There may be multiple mechanisms leading to the development of cancer. This further complicates the difficult task of determining what causes cancer. Cancer cells behave as independent cells, growing without control to form tumors. Tumors grow in a series of steps. The first step is hyperplasia, meaning that there are too many cells resulting from uncontrolled cell division. These cells appear normal, but changes have occurred that result in some loss of control of growth. The second step is dysplasia, resulting from further growth, accompanied by abnormal changes to the cells. The third step requires additional changes, which result in cells that are even more abnormal and can now spread over a wider area of tissue. These cells begin to lose their original function; such cells are called anaplastic. At this stage, because the tumor is still contained within its original location (called in situ) and is not invasive, it is not considered malignant - it is potentially malignant. The last step occurs when the cells in the tumor metastasize, which means that they can invade surrounding tissue, including the bloodstream, and spread to other locations. This is the most serious type of tumor, but not all tumors progress to this point. Non-invasive tumors are said to be benign. The type of tumor that forms depends on the type of cell that was initially altered. There are five types of tumors:
Carcinomas result from altered epithelial cells, which cover the surface of our skin and internal organs. Most cancers are carcinomas.
Sarcomas result from changes in muscle, bone, fat, or connective tissue.
Leukemia results from malignant white blood cells.
Lymphoma is a cancer of the lymphatic system cells that derive from bone marrow.
Myelomas are cancers of specialized white blood cells that make antibodies.
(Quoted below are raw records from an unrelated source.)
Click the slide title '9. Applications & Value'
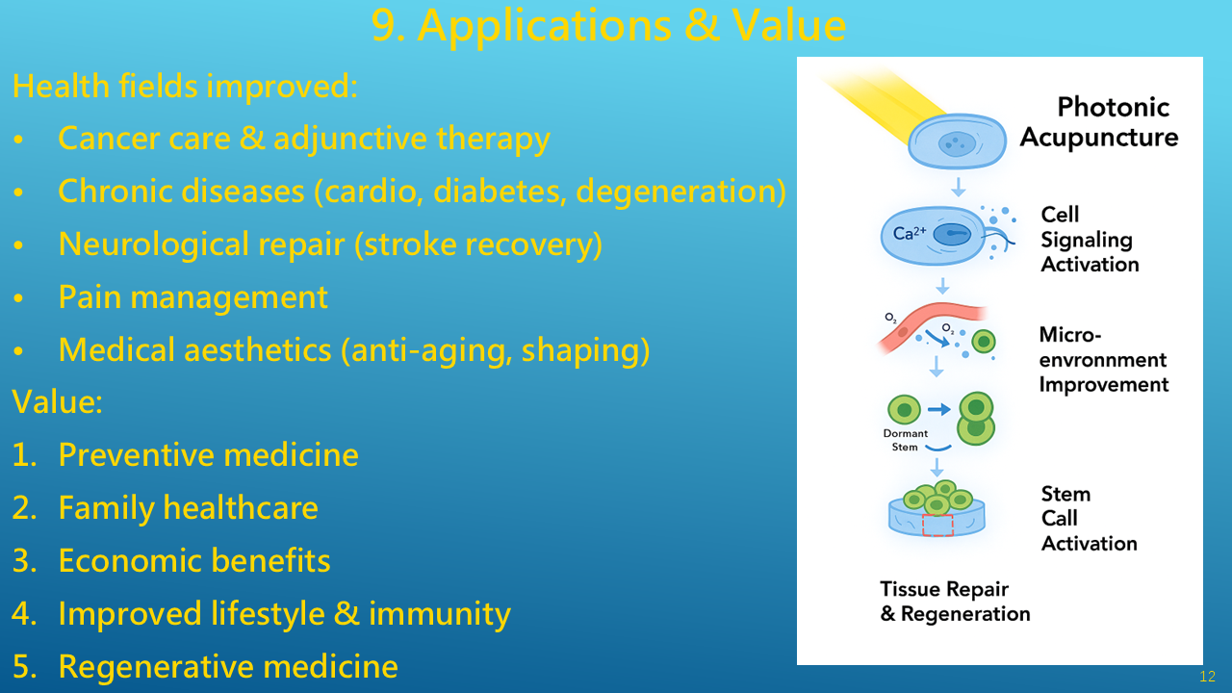(x=608, y=26)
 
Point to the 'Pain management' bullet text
(x=192, y=296)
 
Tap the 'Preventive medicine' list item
(x=208, y=454)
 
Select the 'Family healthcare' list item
(x=188, y=507)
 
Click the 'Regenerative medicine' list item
(x=228, y=666)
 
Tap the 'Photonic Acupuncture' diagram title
(x=1099, y=121)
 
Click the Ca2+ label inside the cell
(x=909, y=234)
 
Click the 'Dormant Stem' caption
(x=906, y=440)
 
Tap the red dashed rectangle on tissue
(x=937, y=526)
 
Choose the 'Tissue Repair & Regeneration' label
(x=955, y=602)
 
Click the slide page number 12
(x=1207, y=677)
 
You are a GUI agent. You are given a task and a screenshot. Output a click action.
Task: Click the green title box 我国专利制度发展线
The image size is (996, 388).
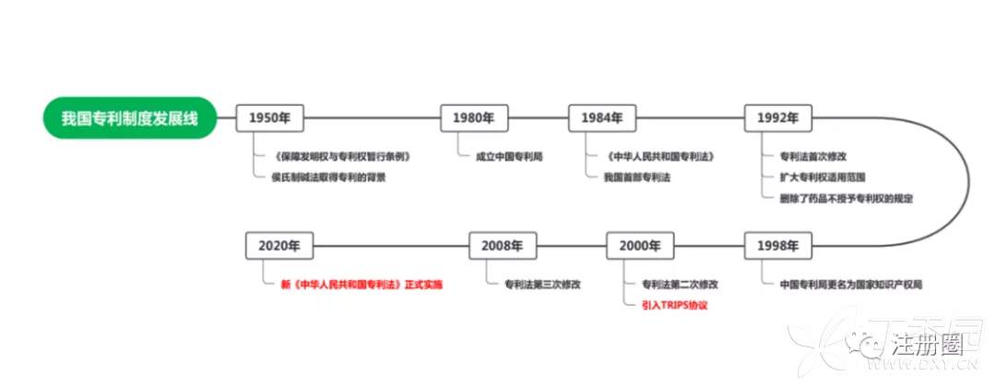[129, 118]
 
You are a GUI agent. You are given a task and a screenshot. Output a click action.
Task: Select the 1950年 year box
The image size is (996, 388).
[270, 118]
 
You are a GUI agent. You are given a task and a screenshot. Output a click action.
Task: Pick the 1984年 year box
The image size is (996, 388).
[602, 118]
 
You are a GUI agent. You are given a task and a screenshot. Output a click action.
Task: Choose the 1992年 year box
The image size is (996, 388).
[777, 118]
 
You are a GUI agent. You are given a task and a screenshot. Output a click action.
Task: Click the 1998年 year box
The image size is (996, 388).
[777, 246]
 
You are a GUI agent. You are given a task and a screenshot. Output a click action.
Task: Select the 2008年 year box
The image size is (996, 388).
[502, 246]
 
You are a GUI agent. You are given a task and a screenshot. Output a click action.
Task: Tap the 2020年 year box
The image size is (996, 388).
[279, 246]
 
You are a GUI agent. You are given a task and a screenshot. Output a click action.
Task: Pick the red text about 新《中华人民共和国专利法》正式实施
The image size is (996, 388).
[362, 285]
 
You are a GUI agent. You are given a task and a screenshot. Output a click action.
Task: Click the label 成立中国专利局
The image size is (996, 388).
[509, 157]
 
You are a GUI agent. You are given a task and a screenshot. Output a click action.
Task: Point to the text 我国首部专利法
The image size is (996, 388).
[636, 177]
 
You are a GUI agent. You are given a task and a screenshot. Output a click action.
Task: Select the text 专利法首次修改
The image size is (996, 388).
[814, 157]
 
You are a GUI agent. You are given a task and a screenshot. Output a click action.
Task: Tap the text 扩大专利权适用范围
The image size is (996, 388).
[822, 177]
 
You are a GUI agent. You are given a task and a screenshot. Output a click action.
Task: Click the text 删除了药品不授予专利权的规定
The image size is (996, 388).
[845, 197]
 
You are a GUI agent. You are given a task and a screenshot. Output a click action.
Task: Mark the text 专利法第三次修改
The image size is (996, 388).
[542, 285]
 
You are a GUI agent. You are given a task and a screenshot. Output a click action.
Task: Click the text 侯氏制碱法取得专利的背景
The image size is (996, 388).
[328, 177]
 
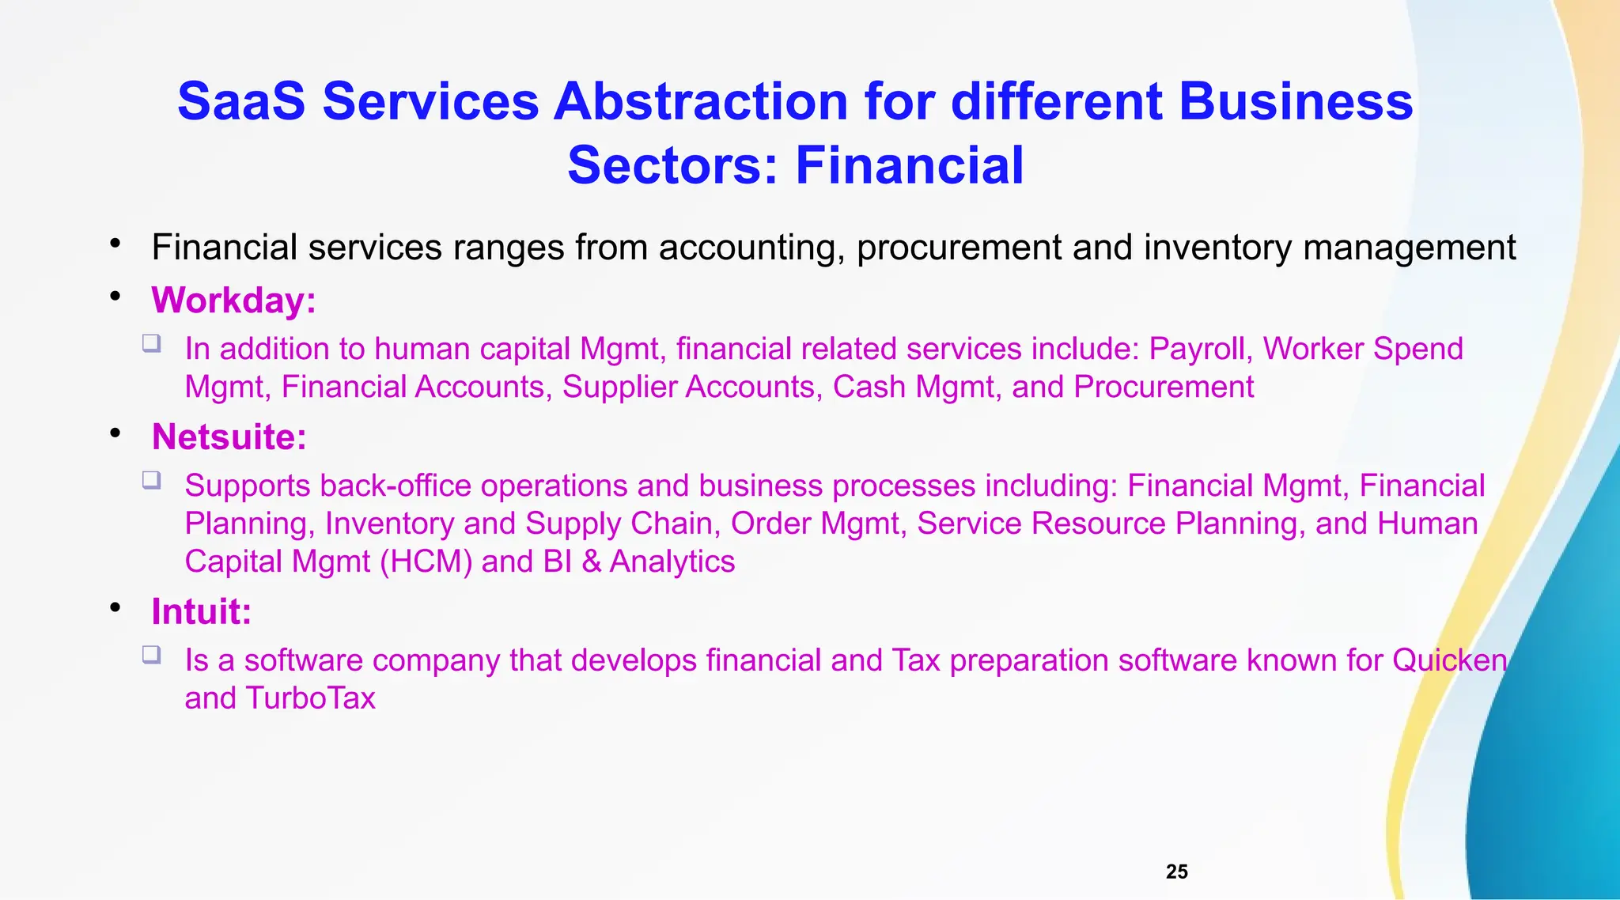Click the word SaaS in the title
[x=241, y=102]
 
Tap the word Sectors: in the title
[x=673, y=165]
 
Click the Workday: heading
[x=233, y=301]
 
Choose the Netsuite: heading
[x=229, y=437]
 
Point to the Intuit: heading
[x=201, y=611]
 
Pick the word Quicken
[x=1449, y=660]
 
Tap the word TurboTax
[x=310, y=698]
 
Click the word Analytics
[x=672, y=562]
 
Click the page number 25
[x=1176, y=872]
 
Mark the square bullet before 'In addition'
[x=152, y=343]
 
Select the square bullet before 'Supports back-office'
[x=152, y=480]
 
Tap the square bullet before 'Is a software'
[x=152, y=655]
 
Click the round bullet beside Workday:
[x=115, y=297]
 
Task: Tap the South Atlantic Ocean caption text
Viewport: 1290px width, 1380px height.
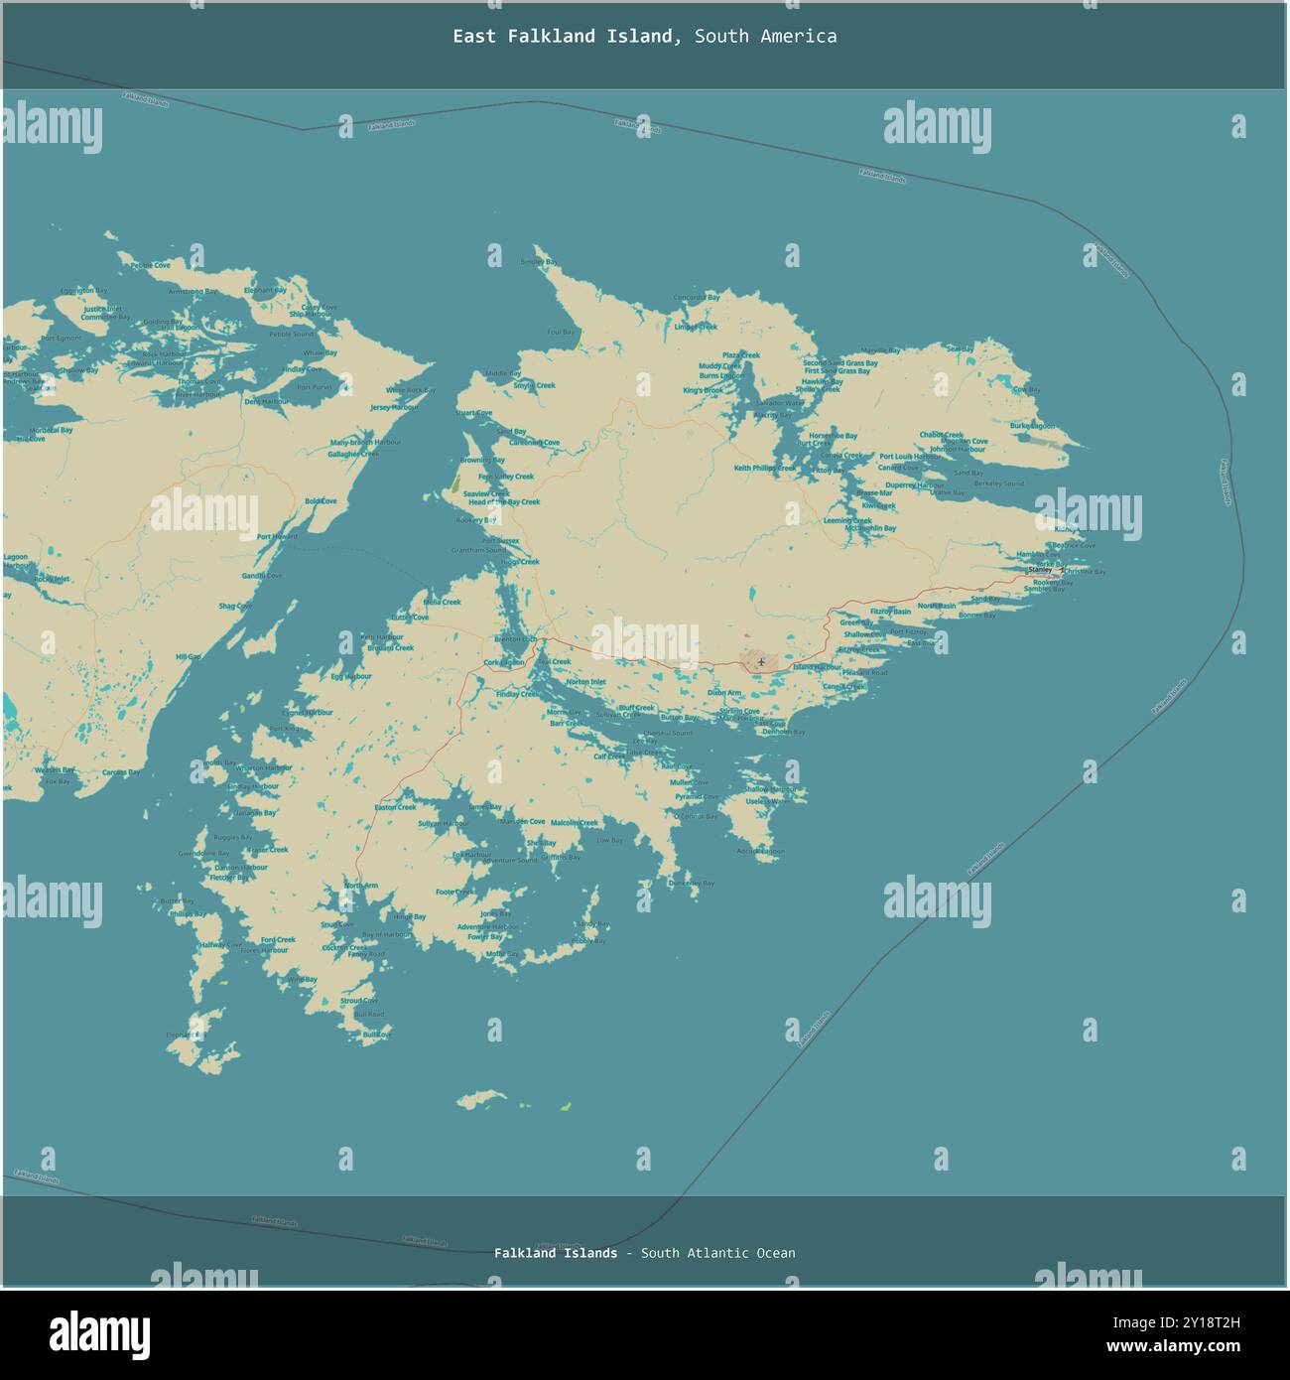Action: [717, 1253]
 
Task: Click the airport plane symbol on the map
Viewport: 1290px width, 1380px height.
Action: [760, 662]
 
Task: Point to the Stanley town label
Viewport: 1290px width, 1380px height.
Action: [1040, 570]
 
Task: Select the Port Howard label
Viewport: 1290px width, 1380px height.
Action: [277, 537]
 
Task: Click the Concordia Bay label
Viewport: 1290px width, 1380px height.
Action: [696, 297]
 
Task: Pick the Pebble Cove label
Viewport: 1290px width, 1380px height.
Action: [150, 266]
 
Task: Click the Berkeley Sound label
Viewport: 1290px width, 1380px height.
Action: [999, 483]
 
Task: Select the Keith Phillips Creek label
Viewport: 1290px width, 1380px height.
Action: [763, 468]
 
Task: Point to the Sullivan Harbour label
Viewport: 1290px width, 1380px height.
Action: [444, 824]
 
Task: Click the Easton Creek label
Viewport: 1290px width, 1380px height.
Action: [395, 807]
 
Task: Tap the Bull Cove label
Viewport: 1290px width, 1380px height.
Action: [377, 1035]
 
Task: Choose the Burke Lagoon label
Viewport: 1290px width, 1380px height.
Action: [1033, 426]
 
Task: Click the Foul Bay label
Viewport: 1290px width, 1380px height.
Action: [561, 332]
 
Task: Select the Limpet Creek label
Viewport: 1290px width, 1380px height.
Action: [696, 327]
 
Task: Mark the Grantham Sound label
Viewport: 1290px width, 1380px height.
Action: [478, 550]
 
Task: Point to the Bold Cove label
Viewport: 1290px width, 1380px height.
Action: [321, 501]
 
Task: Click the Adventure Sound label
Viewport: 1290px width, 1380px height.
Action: [509, 860]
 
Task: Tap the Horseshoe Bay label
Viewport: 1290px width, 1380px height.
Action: [833, 436]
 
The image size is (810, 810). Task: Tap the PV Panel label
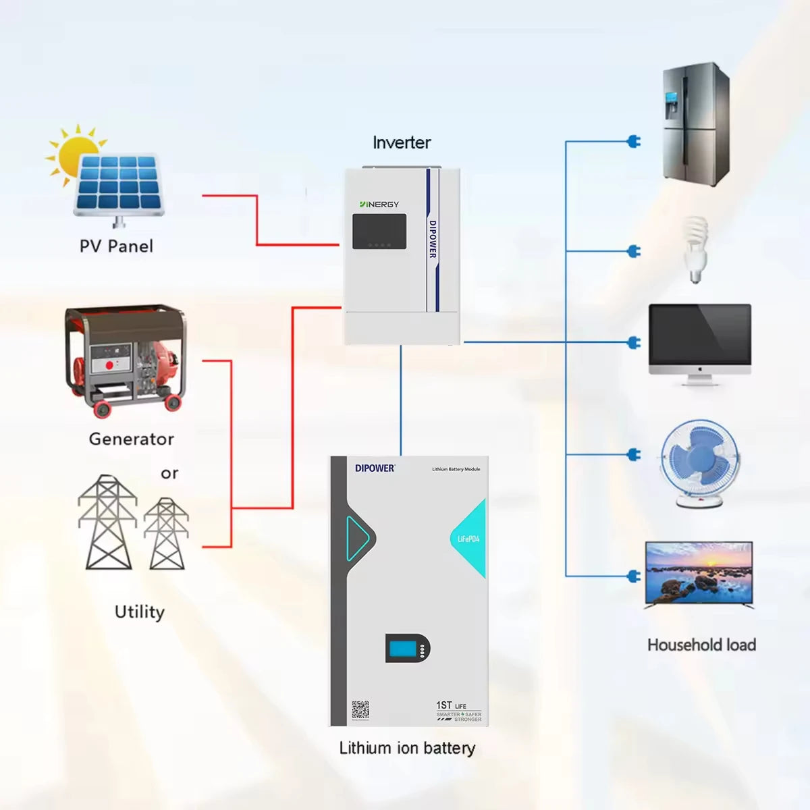[116, 246]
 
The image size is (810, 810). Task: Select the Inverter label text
[402, 142]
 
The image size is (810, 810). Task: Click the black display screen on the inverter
[379, 232]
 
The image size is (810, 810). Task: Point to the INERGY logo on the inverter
[379, 204]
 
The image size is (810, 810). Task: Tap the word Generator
[132, 439]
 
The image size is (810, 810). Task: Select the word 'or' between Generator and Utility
[169, 473]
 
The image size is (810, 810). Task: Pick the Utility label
[140, 612]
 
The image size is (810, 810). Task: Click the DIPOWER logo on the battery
[375, 468]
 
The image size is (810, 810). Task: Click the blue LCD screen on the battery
[404, 649]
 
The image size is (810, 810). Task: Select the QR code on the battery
[360, 710]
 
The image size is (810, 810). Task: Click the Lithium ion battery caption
[407, 748]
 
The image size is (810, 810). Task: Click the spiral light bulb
[695, 248]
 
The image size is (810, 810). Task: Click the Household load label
[701, 645]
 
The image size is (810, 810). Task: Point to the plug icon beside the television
[634, 576]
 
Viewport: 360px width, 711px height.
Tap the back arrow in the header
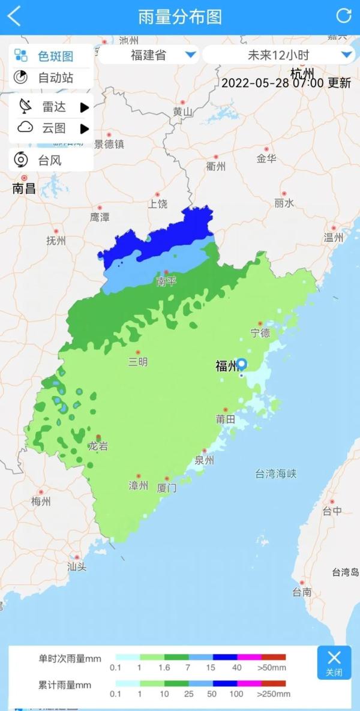[14, 16]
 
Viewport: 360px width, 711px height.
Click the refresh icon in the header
[344, 16]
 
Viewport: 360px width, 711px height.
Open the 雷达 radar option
[53, 107]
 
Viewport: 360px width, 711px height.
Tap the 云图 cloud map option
[53, 128]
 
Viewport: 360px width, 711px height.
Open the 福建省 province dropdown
[148, 56]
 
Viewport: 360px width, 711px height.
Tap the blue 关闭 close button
[334, 662]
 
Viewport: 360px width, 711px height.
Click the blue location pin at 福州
[242, 364]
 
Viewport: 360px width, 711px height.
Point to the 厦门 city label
[167, 488]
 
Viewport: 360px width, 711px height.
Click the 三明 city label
[137, 362]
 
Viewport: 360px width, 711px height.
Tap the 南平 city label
[166, 281]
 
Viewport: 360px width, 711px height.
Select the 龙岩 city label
[98, 446]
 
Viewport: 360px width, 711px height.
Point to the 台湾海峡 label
[276, 474]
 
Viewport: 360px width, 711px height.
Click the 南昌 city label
[24, 188]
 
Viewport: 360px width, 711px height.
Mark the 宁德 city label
[260, 333]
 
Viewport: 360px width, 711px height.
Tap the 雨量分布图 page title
[179, 16]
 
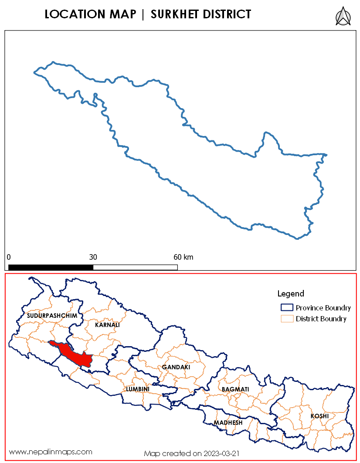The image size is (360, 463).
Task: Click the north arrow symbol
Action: (343, 16)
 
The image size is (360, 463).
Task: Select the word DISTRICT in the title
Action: (227, 14)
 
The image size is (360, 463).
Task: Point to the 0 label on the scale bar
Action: (9, 257)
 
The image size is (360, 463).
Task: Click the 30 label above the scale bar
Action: (93, 257)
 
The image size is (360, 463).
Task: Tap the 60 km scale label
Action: (183, 257)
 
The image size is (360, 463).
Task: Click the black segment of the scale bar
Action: (51, 267)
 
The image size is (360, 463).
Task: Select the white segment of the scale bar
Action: (135, 267)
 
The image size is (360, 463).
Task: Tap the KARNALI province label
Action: (107, 325)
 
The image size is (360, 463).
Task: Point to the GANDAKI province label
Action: (176, 368)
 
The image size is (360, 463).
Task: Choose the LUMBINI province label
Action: (138, 389)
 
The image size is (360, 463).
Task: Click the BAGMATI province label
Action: (235, 389)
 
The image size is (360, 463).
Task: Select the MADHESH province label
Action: (228, 423)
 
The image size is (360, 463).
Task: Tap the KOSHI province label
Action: (319, 416)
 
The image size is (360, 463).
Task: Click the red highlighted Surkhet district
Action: (77, 355)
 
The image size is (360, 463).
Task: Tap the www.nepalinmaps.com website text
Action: (51, 452)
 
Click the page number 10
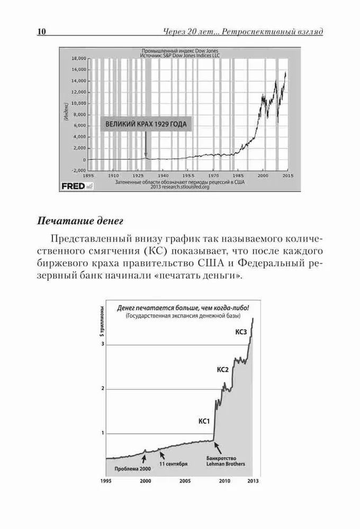[x=41, y=32]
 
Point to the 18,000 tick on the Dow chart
[x=78, y=58]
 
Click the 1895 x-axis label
[x=88, y=175]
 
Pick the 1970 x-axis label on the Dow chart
[x=213, y=175]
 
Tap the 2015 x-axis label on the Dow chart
[x=288, y=175]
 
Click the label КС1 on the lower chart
[x=205, y=422]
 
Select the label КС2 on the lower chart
[x=223, y=369]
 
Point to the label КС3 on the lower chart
[x=241, y=333]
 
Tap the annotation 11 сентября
[x=173, y=464]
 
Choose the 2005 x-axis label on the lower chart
[x=185, y=481]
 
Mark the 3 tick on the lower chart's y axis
[x=104, y=344]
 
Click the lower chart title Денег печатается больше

Although tumor cells are no longer dependent on the control mechanisms that govern normal cells, they still require nutrients and oxygen in order to grow. All living tissues are amply supplied with capillary vessels, which bring nutrients and oxygen to every cell. As tumors enlarge, the cells in the center no longer receive nutrients from the normal blood vessels. To provide a blood supply for all the cells in the tumor, it must form new blood vessels to supply the cells in the center with nutrients and oxygen. In a process called angiogenesis, tumor cells make growth factors which induce formation of new capillary blood vessels. The cells of the blood vessels that divide to make new capillary vessels are inactive in normal tissue; however, tumors make angiogenic factors, which activate these blood vessel cells to divide. Without the additional blood supplied by angiogenesis, tumors can grow no larger than about half a millimeter. Without a blood supply, tumor cells also cannot spread, or metastasize, to new tissues. Tumor cells can cross through the walls of the capillary blood vessel at a rate of about one million cells per day. However, not all cells in a tumor are angiogenic. Both angiogenic and non-angiogenic cells in a tumor cross into blood vessels and spread; however, non-angiogenic cells give rise to dormant tumors when they grow in other locations. In contrast, the angiogenic cells quickly establish themselves in new locations by growing and producing new blood vessels, resulting in rapid growth of the tumor. Dormant tumors are those that do not have blood vessels; they are generally less than half a millimeter in diameter. Several autopsy studies in which trauma victims were examined for such very small tumors revealed that 39% of women aged forty to fifty have very small breast tumors, while 46% of men aged sixty to seventy have very small prostate tumors. Amazingly, 98% of the people aged fifty to seventy have very small thyroid tumors. However, for those age groups in the general population, the incidence of these particular cancers is only one-tenth of a percent (thyroid) or one percent (breast or prostate cancer). The conclusion is that the incidence of dormant tumors is very high compared to the incidence of cancer. Therefore, angiogenesis is critical for the progression of dormant tumors into cancer.